Sen. Barack Obama today called the two Muslim women who were barred from sitting behind him at his Detroit rally to apologize, one of the women and two other sources said.
“Sen. Obama called himself and he apologized to each of us,” one of the women, lawyer Hebba Aref, told me just now.
Aref, who had suggested that an appropriate fix might be seating her behind Obama at some future event, said she’d also discussed that possibility with his staff.
Aref and Shimaa Abdelfadeel had been barred from sitting behind Obama on Monday by volunteers concerned that they would appear on camera with him while wearing headscarves.
UPDATE: Aref and Abdelfadeel email over a statement:
At the rally for Senator Obama in Detroit on Monday, June 16, two volunteers denied us seating behind the stage the Senator would soon take. The volunteers informed us that we were not allowed to sit in that area due to the hijab, the headscarf that each of us was wearing.
This incident was unfortunate and extremely disappointing. Senator Obama has called us each to personally convey his deepest apologies and acknowledge that this was inexcusable. We both immensely appreciate the Senator’s phone call and his commitment to remedy this issue. We commend him for displaying qualities befitting an effective President. We acknowledge that this injustice has been taken seriously and that Senator Obama does not tolerate discrimination against Arabs, Muslims or any community. We are assured that he and his staff are committed to upholding the principles of justice for all peoples and bringing about change we can believe in. The infringement on our rights occurred and has been addressed; now we are ready to move forward. We will continue to support Senator Obama in his campaign and wish him the best as the race continues.

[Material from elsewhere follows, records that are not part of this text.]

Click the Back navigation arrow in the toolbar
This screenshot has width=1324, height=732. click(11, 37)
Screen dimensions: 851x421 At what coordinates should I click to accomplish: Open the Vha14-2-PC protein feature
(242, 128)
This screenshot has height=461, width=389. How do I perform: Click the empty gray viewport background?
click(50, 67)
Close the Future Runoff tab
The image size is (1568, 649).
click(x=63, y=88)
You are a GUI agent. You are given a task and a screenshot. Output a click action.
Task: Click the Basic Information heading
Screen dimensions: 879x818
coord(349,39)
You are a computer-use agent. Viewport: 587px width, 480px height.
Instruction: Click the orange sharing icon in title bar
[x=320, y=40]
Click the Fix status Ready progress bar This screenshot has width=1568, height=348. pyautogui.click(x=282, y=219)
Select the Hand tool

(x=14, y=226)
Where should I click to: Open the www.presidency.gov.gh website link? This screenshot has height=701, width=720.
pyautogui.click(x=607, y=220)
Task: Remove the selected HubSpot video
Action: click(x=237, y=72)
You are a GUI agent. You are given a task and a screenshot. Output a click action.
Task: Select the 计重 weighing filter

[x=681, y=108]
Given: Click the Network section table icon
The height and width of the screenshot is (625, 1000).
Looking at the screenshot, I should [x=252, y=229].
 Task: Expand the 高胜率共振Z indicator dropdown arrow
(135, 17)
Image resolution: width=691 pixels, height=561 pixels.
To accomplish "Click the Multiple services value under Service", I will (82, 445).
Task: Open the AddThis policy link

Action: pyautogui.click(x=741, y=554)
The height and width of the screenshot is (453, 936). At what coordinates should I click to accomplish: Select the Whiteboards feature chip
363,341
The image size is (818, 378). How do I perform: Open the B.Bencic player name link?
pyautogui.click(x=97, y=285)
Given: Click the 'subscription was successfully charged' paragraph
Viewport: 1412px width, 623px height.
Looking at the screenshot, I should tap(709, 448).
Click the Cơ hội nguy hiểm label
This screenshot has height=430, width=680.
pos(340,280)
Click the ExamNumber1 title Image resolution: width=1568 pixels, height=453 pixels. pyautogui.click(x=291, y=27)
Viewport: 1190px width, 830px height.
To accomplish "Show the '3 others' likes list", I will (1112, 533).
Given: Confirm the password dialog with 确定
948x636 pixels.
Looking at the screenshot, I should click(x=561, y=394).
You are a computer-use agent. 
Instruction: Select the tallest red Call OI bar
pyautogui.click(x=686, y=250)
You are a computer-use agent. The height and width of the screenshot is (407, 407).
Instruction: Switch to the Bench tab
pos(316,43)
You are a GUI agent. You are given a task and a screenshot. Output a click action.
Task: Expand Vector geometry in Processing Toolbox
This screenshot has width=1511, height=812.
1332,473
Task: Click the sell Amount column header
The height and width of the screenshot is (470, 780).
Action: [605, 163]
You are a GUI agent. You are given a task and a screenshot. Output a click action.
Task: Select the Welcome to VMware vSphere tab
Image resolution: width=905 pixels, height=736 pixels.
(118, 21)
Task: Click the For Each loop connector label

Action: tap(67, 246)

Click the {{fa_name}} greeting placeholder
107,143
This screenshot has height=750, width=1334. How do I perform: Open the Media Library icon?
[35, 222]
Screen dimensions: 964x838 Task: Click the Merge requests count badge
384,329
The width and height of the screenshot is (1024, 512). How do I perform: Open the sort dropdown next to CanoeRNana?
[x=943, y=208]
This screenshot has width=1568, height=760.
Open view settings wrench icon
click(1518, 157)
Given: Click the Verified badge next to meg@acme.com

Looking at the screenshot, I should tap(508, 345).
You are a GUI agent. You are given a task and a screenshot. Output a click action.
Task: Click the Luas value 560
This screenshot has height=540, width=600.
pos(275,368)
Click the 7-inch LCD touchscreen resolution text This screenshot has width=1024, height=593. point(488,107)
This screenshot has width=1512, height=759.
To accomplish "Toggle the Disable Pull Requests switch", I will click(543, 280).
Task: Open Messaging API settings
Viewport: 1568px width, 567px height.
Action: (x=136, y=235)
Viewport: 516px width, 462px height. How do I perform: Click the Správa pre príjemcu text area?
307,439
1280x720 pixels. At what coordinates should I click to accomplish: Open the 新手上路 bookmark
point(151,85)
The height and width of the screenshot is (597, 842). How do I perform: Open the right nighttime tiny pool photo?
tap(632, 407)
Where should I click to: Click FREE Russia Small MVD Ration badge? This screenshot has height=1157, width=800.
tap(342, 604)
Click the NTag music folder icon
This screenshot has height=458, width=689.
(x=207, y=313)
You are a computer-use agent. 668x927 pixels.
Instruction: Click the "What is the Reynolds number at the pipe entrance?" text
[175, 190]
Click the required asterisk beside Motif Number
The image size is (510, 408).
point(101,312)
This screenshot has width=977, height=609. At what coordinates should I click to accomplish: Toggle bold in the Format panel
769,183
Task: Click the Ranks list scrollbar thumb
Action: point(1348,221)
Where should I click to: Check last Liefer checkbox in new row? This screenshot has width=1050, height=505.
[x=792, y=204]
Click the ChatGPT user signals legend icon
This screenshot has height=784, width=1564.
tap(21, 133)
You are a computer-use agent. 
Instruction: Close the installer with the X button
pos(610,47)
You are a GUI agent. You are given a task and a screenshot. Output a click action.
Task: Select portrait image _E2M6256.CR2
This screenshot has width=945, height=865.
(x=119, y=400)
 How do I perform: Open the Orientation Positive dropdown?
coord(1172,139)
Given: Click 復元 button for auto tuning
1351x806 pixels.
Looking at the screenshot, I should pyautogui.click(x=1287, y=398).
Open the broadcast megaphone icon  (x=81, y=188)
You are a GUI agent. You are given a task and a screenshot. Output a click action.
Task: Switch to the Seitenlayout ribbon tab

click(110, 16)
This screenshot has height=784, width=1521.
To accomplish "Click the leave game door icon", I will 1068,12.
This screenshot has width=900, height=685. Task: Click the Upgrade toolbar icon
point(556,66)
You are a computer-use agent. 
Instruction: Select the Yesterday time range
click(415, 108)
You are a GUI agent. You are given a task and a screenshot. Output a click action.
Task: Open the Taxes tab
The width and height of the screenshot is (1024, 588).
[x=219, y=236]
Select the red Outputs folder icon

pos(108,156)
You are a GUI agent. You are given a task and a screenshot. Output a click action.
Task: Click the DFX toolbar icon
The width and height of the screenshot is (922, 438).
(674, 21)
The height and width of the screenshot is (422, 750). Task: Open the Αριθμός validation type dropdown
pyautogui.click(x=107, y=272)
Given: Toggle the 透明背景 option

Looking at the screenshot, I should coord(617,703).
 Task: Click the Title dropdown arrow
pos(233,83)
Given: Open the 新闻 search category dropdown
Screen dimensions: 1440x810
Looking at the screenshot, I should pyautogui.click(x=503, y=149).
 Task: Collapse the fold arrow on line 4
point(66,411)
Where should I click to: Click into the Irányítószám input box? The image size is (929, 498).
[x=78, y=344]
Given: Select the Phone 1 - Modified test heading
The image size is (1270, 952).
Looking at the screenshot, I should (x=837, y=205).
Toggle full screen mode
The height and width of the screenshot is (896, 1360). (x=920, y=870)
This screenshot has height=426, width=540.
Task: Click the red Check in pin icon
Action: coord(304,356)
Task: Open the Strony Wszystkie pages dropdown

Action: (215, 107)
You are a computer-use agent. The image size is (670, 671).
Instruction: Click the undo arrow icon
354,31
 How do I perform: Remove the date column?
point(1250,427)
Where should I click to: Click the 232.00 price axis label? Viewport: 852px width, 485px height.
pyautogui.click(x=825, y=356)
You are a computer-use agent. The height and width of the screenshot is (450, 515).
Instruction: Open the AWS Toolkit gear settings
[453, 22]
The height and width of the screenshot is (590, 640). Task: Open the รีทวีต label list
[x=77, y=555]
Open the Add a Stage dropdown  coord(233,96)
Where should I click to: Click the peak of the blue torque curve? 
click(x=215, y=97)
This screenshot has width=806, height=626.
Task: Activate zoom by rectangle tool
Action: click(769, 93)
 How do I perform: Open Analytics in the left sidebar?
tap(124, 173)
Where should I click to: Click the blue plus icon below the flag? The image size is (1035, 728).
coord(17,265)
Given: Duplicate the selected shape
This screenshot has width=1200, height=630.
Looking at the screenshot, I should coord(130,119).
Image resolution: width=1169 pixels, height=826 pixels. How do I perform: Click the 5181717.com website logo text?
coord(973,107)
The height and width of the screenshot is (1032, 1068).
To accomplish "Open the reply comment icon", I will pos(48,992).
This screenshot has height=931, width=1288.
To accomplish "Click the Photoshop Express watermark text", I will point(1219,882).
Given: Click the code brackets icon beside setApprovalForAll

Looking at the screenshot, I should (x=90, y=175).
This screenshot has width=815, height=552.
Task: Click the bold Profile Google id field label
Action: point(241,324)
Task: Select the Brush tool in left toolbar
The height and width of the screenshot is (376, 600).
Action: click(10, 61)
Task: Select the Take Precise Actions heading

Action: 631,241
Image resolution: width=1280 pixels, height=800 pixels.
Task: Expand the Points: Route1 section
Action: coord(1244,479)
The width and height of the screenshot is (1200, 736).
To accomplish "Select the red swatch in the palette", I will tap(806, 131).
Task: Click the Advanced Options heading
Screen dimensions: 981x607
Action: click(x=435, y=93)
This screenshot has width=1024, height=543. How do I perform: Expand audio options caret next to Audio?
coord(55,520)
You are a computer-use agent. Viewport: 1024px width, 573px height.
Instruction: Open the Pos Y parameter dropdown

UPDATE: Obama puts out a statement through his Senate office:
I reached out to Ms. Aref and Ms. Abdelfadeel this afternoon. I spoke with Ms. Abdelfadeel, and expressed my deepest apologies for the incident that occurred with volunteers at the event in Detroit. The actions of these volunteers were unacceptable and in no way reflect any policy of my campaign. I take deepest offense to and will continue to fight against discrimination against people of any religious group or background. Our campaign is about bringing people together, and I’m grateful that Ms. Abdelfadeel accepted our apology and I hope Ms. Aref and any who were offended accept my apology as well.